Call me an idiot, but what good is java inheritance if it can’t even inherit accessors. Does that mean that you can’t inherit any methods or properties?

Maybe I just don’t know how to do it, but I’m suspicious the answer will be somewhere between “you shouldn’t do that” and “why would you want to do that?” which translates directly into “I don’t know what you’re talking about.”

Given a class “Bar” that extends class “Foo” which implements interface “DeeDum”

public interface DeeDum {
public String getDee();
public String getDum();

public class Foo implements DeeDum {
public String dee = "D";
public String dum;

public String getDee() { return dee; }
public String getDum() { return dum; }

public class Bar extends Foo {
public String dee = "DEE";
public String dum = "DUM";

Why doesn’t this work?

public static Bar mybar = new Bar();
Assert.assertEquals("DEE", mybar.getDee());
Assert.assertEquals("DUM", mybar.getDum());

I get “D” and null instead. In other words, Bar doesn’t inherit accessors. Somehow calling mybar.getDum() calls a static instance of class Foo and returns the static properties from the parent class. Even if the properties are overridden in the child class!

I can’t wrap my head around it. It’s the craziest thing in the world, and only slightly more deterministic than returning a randomly populated array of octal integers. Whenever I see something like this I smell a bad, deliberate design based on an incorrect pedantic notion.
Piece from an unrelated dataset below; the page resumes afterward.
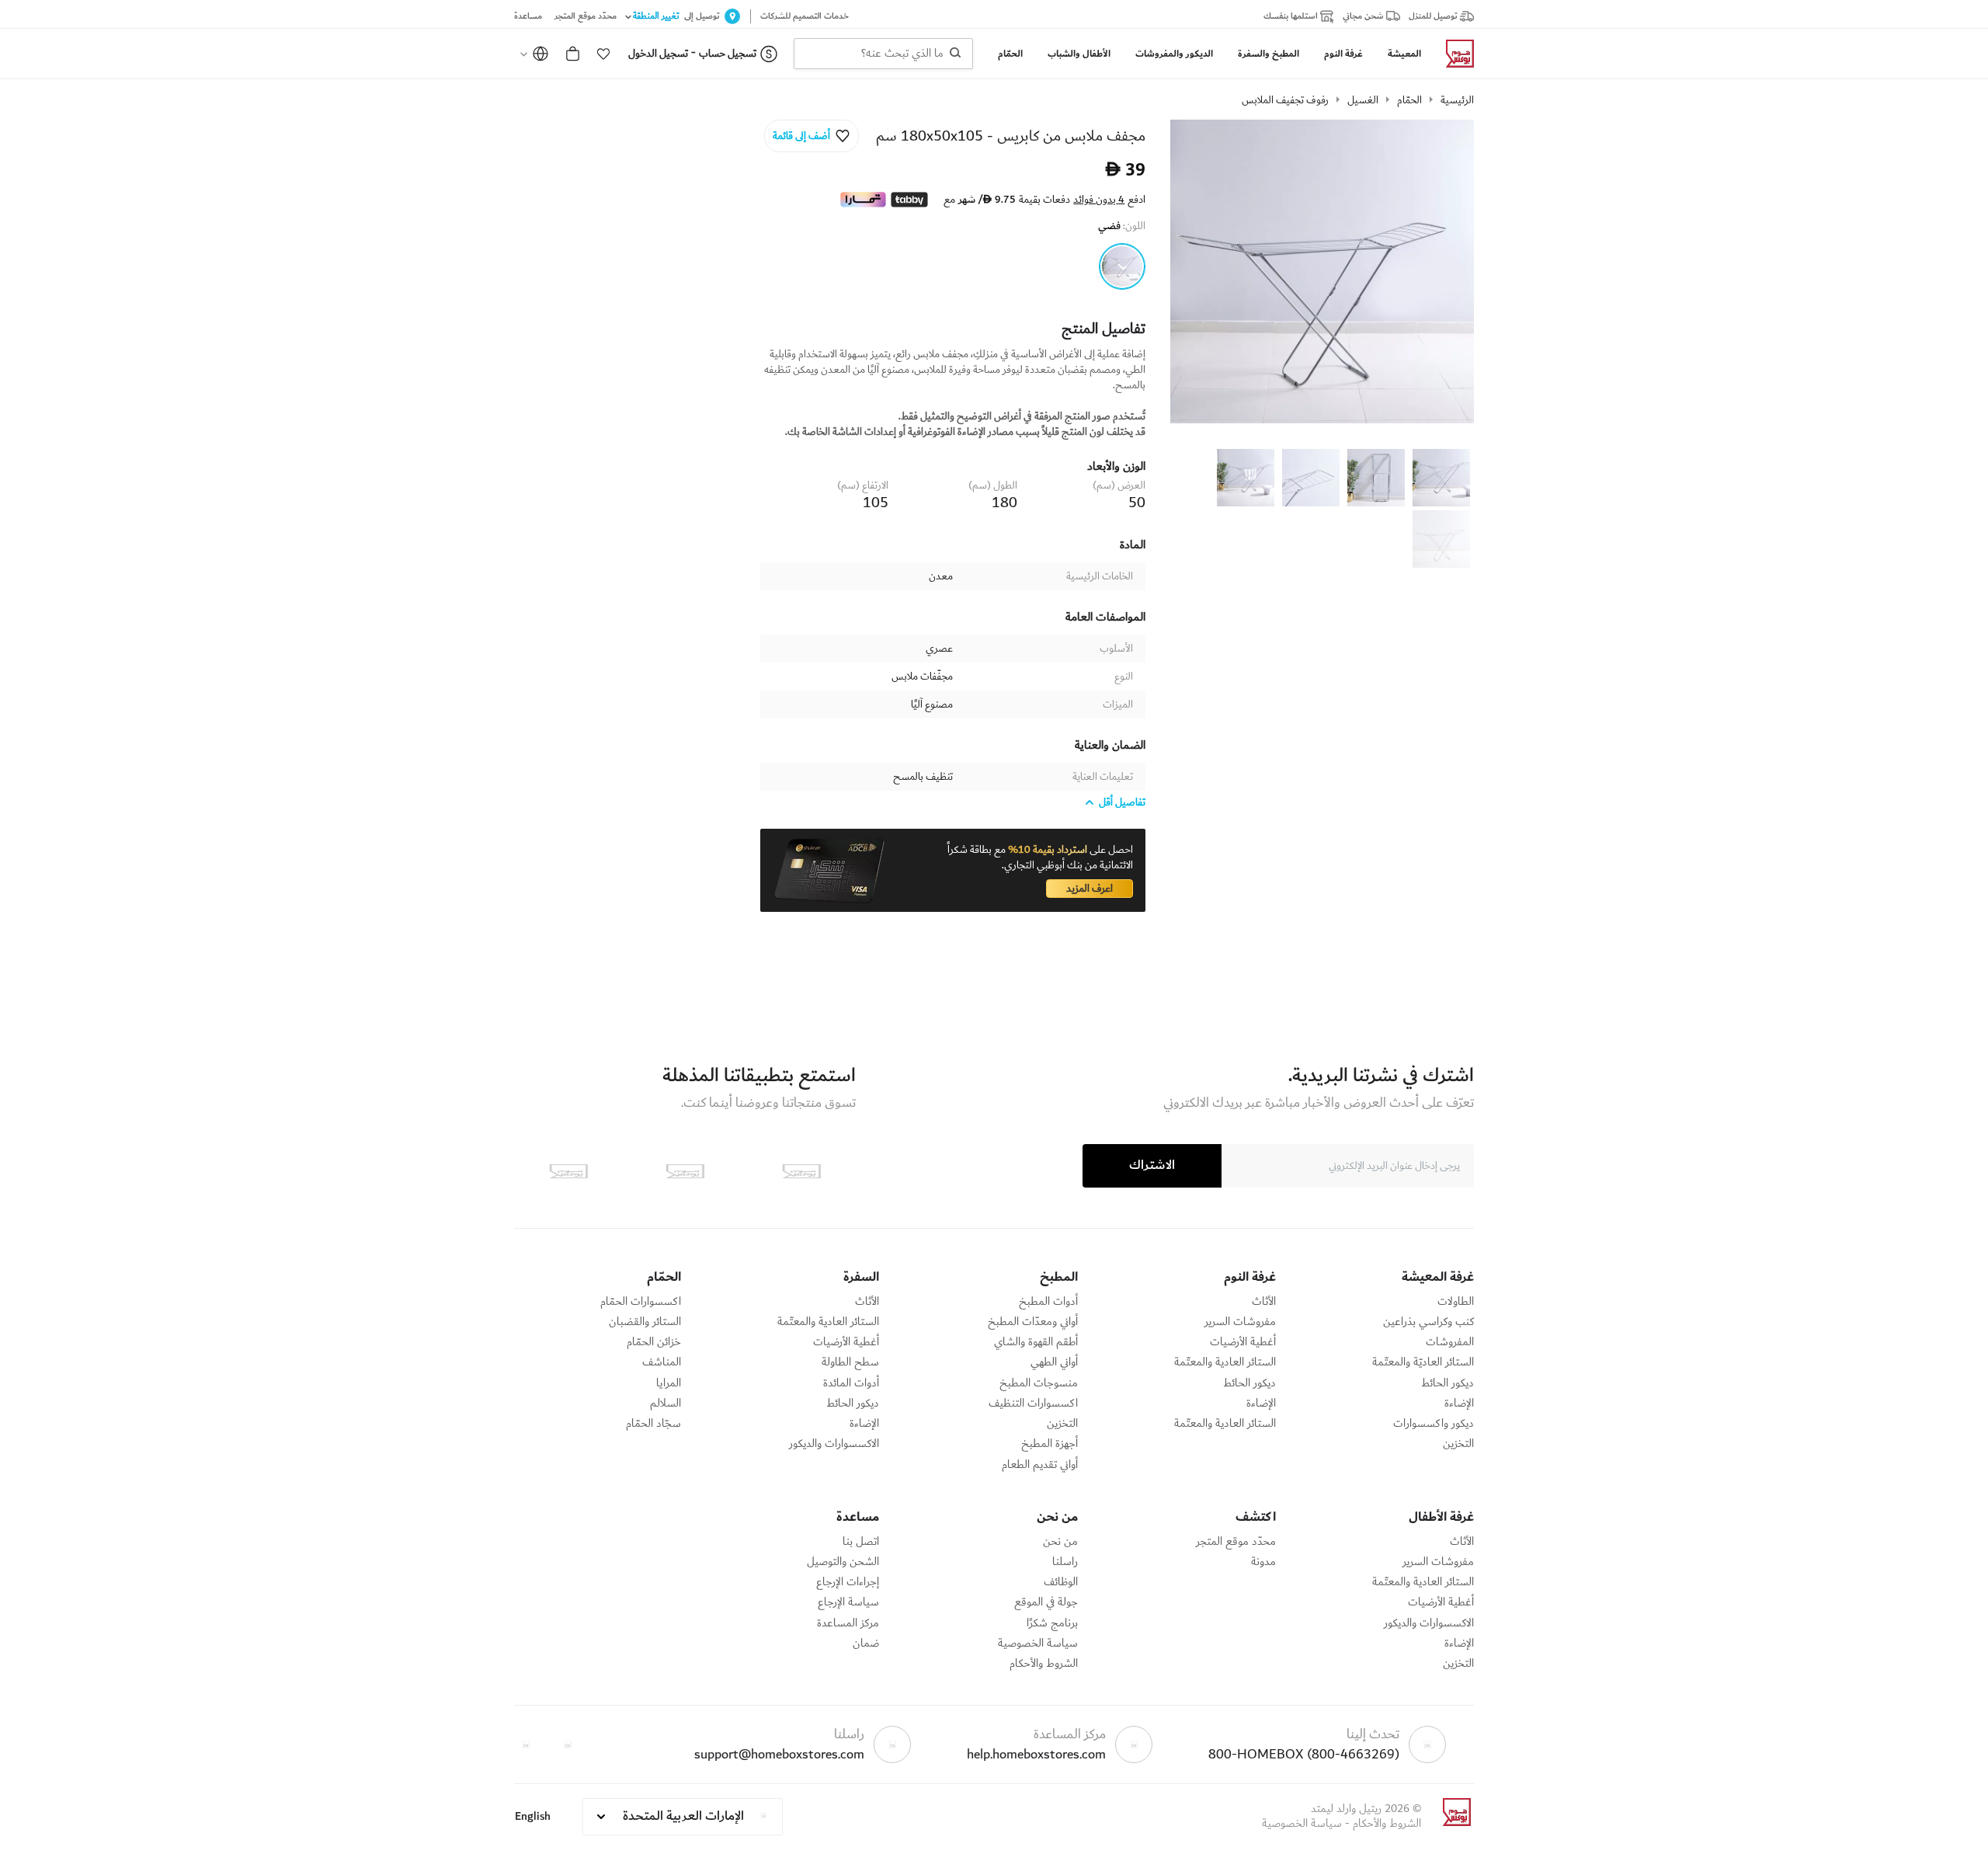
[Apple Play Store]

Still, it’s funny hearing from a crazy blind man why the sky is red, so if this is really the case, why can’t Java inherit accessors (and why did they choose such an odd alternative?)

Or am I just doing something wrong?


3 thoughts on “Java doesn’t inherit accessors?
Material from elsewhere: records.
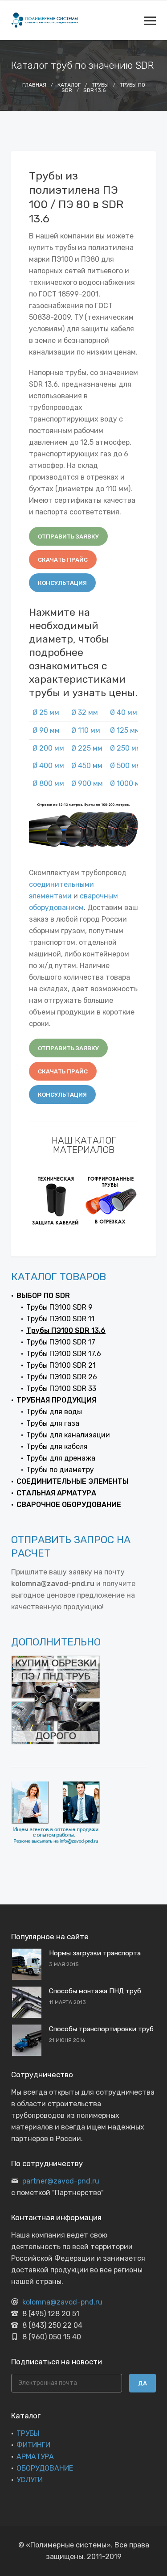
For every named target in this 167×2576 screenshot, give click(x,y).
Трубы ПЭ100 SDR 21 (61, 1365)
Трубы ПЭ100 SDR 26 (61, 1377)
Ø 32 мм (84, 712)
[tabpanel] (56, 1199)
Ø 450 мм (86, 765)
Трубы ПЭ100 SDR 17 (60, 1342)
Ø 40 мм (123, 712)
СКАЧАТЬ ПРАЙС (63, 559)
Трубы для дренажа (60, 1458)
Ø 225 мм (86, 748)
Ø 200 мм (48, 748)
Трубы (100, 85)
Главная (34, 85)
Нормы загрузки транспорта (95, 1953)
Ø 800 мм (48, 783)
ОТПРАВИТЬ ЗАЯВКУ (68, 536)
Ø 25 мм (46, 712)
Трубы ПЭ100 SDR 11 (60, 1319)
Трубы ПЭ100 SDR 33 (61, 1388)
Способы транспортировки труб (101, 2029)
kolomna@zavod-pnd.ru (62, 2302)
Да (142, 2383)
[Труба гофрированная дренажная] (111, 1199)
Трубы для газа (52, 1423)
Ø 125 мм (125, 730)
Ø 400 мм (48, 765)
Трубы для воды (54, 1411)
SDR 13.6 (94, 90)
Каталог (69, 85)
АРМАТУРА (35, 2456)
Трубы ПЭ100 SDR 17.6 (63, 1353)
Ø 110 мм (85, 730)
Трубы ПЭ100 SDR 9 (59, 1307)
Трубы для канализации (68, 1435)
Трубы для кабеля (57, 1446)
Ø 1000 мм (127, 783)
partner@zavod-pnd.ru (60, 2181)
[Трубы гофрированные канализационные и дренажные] (56, 1199)
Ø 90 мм (46, 730)
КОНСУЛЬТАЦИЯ (62, 583)
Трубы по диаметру (60, 1469)
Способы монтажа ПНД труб (95, 1991)
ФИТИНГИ (33, 2445)
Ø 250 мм (125, 748)
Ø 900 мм (87, 783)
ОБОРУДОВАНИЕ (44, 2468)
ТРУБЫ (28, 2433)
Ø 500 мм (125, 765)
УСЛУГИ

  1. I posted this on and got several helpful comments.

    It turns out the problem was that I was “learning java from the Eclipse compiler” by accepting suggestions from the icons it generates on the trough.
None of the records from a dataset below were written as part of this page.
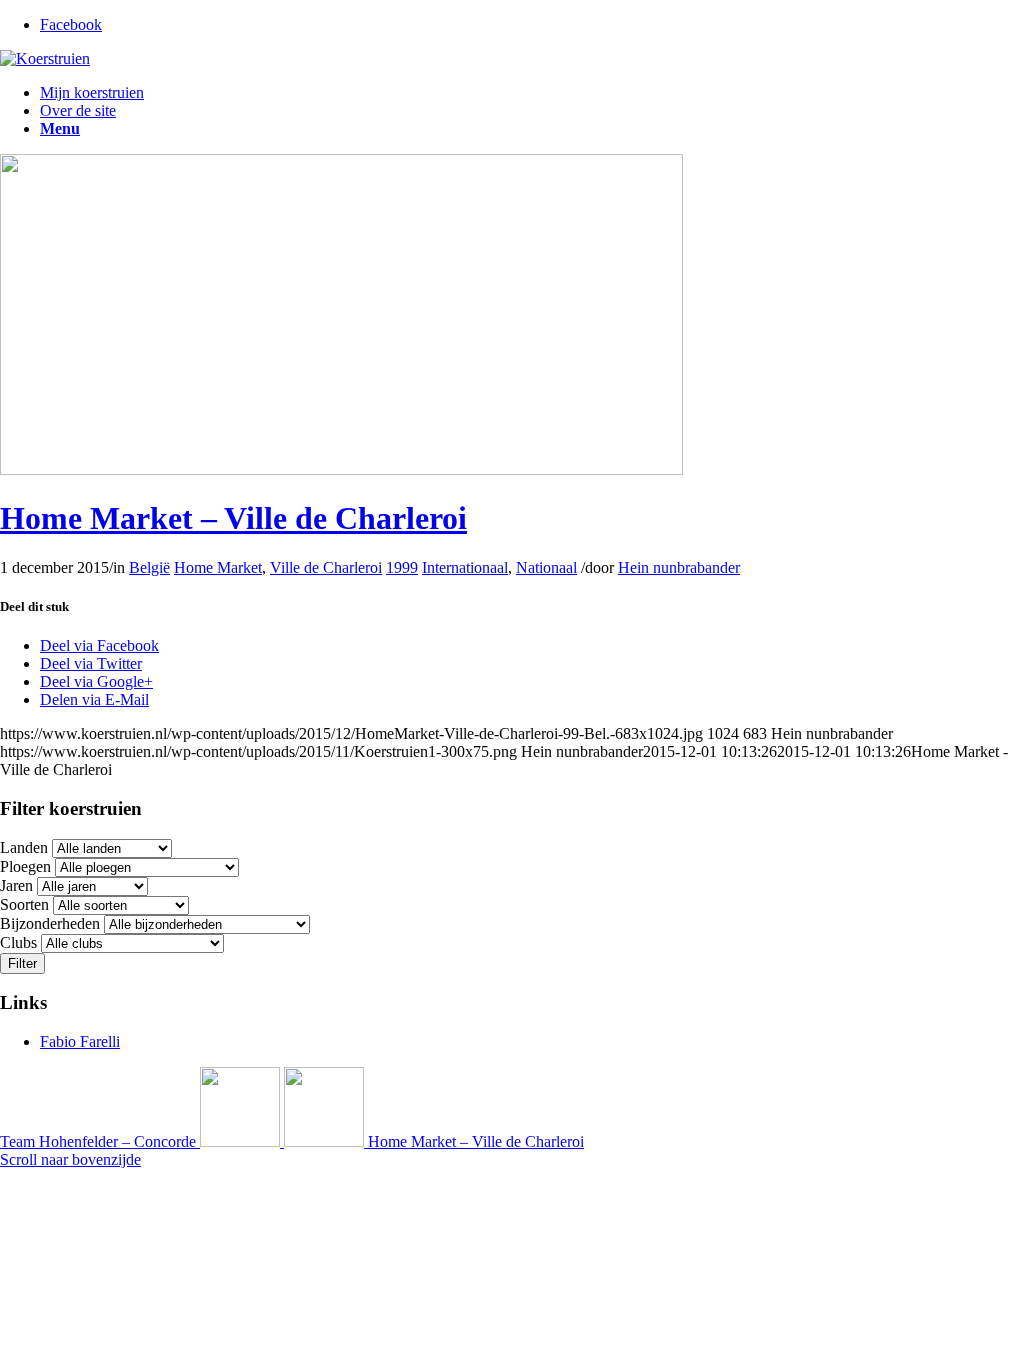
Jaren (16, 885)
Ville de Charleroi (326, 567)
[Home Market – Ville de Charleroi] (341, 469)
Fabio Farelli (80, 1041)
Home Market (218, 567)
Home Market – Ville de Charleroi (233, 518)
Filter (22, 963)
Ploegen (25, 866)
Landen (24, 847)
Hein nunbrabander (679, 567)
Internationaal (465, 567)
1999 (402, 567)
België (149, 567)
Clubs (18, 942)
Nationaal (546, 567)
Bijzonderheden (50, 923)
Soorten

    The simple answer is that I need to set the properties in an initialization block (or constructor) , or it will, in fact point to the parent class properties (because the inherited methods do so by default, which a helpful comment and a bit of thought helped me to realize would be a can of worms.

    An initialization block allows the best of both worlds, simplified compiler design, and the ability to override. Clever language designers!

    I’m actually enjoying the amount of “help” I get from using a statically typed language like java, though I think an IDE could preparse a dynamic language and give most of the help you have with a static language, just by not worrying about following edge cases like variable variables.

    Evidence of this is that there’s nothing stopping a static language from pre-compiling hashes (or eve n preparsing XML) and having that data available if they really wanted to. No runtime guarantees of course.

  2. While you can set the parent property in the above block, it doesn’t actually create a copy for the child class.

    It seems to be a non-deterministic (alphabetical, based on class name?) for multiple classes.

    So if you have Bar and Baz which both extend foo and have an initialization block, it seems like both inherit the value set by Bar.